__PROBLEM__
Whenever an image turns up, omit it and return the remaining data exactly.

__MATERIAL TO PROCESS__
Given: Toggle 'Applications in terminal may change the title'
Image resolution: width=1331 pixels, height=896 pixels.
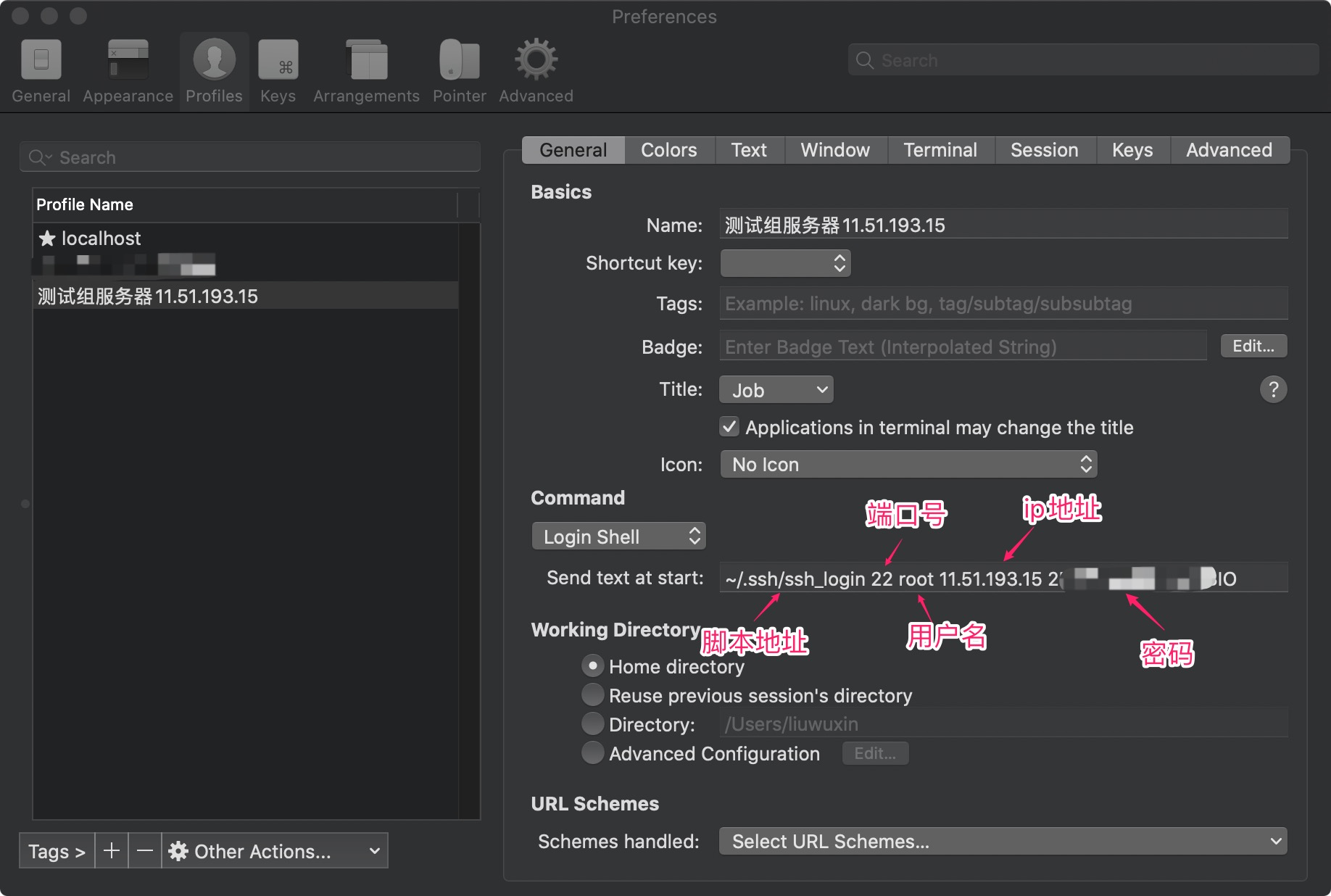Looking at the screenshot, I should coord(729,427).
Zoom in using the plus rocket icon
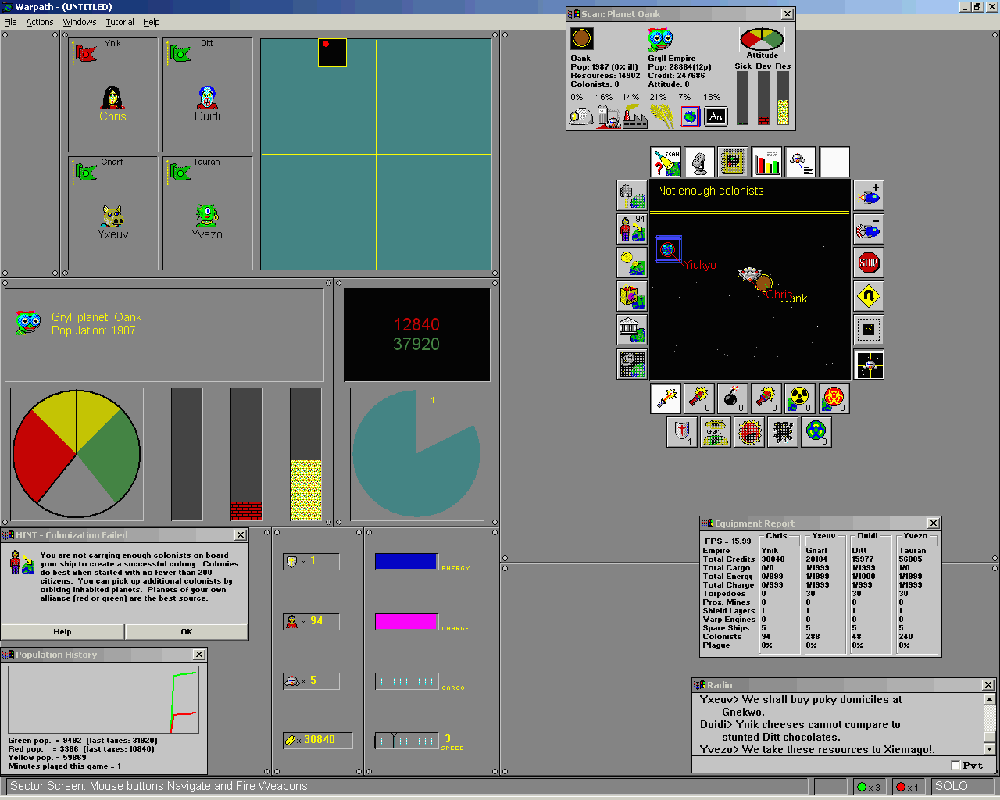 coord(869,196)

__RESPONSE TO THE TASK__
Given: Toggle 'Applications in terminal may change the title'
Image resolution: width=1331 pixels, height=896 pixels.
Looking at the screenshot, I should coord(729,427).
Zoom in using the plus rocket icon
 coord(869,196)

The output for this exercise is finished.